- **DOCUMENT**
+ + + + + + +

UnROOT.jl is a (WIP) reader for the CERN ROOT file format written entirely in pure Julia, without any dependence on ROOT or Python.

While the ROOT documentation does not contain a detailed description of the binary structure, the format can be triangulated by other packages like

Here's a detailed from-scratch walk through on reading a jagged branch from a ROOT file, recommended for first time contributors or those who just want to learn about ROOT file format.

Three's also a discussion reagarding the ROOT binary format documentation on uproot's issue page.

Status

We support reading all scalar and jagged branches of "basic" types, provide indexing and iteration interface with a "per branch" basket-cache. There is a low level API to provide interpretation functionalities for custom types and classes. As a metric, UnROOT can read all branches (~1800) of CMS NanoAOD including jagged TLorentzVector branch.

+ + + + + + +

- **WORK INSTRUCTIONS**
#1 According to the UnROOT.jl overview, why does the ROOT binary format have to be triangulated by other packages? Answer in one to three sentences.
#2 Continue the UnROOT.jl overview, picking up after its last sentence.
The material that comes after this text is not needed for either task.

- **DATASET EXCERPT**
+ + + + + + +

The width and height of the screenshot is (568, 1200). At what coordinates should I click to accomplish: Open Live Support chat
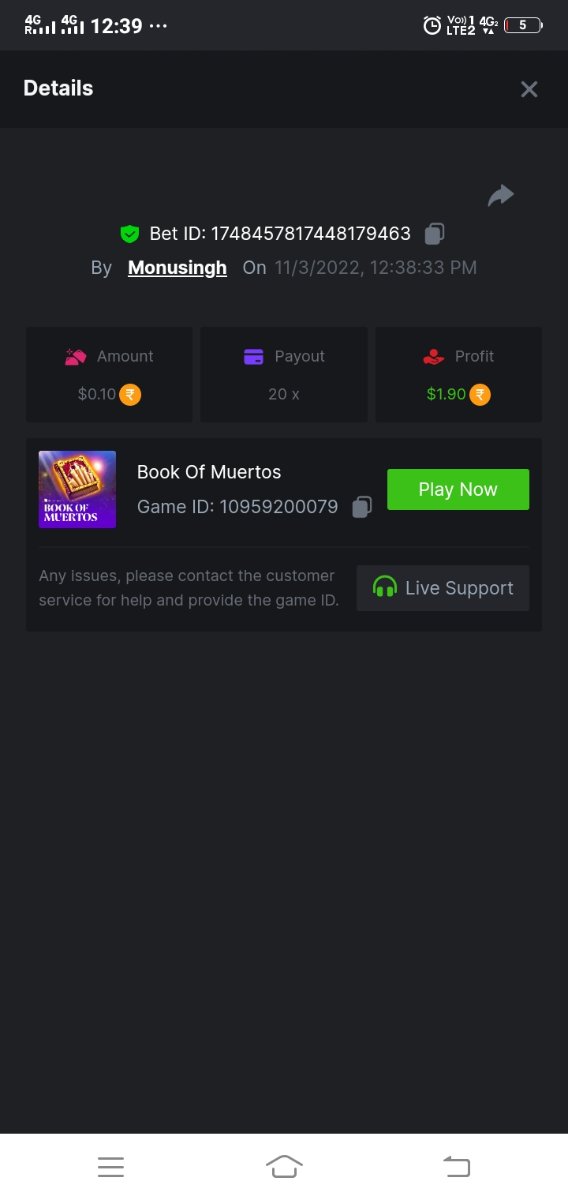click(x=443, y=588)
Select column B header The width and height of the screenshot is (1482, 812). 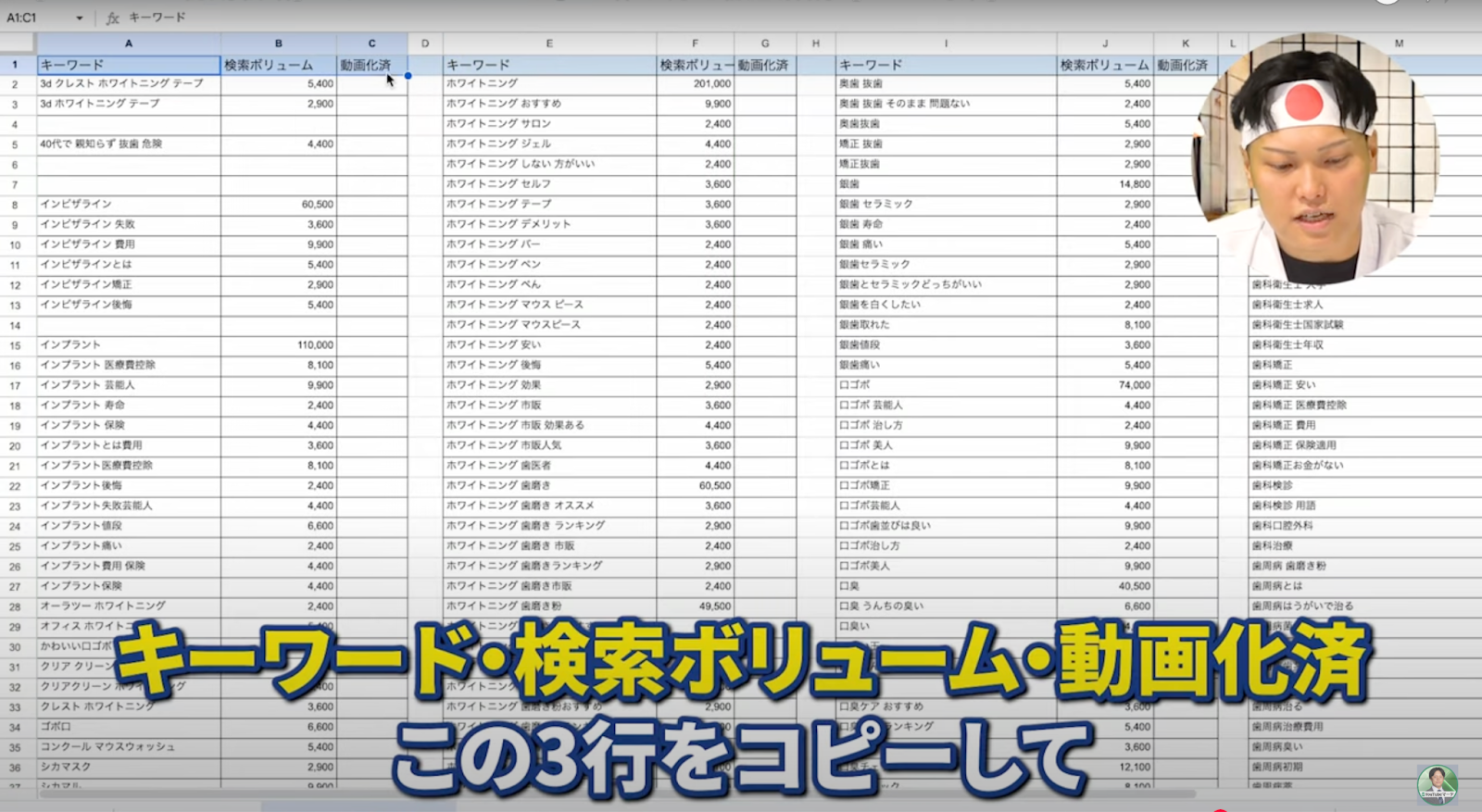278,44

+ + + + + + +

- **WRITTEN ANSWERS**
#1 The ROOT documentation does not contain a detailed description of the binary structure. For that reason, the format has to be worked out by triangulating from other packages.

#2
Quick Start

The easiest way to access data is through LazyTree, which is <: AbstractDataFrame and a thin-wrap around TypedTable under the hood. It supports most accessing patterns from the loved DataFrames eco-system.

julia> using UnROOT

julia> f = ROOTFile("test/samples/NanoAODv5_sample.root")
ROOTFile with 2 entries and 21 streamers.
test/samples/NanoAODv5_sample.root
└─ Events
   ├─ "run"
   ├─ "luminosityBlock"
   ├─ "event"
   ├─ "HTXS_Higgs_pt"
   ├─ "HTXS_Higgs_y"
   └─ "⋮"

julia> mytree = LazyTree(f, "Events", ["Electron_dxy", "nMuon", r"Muon_(pt|eta)$"])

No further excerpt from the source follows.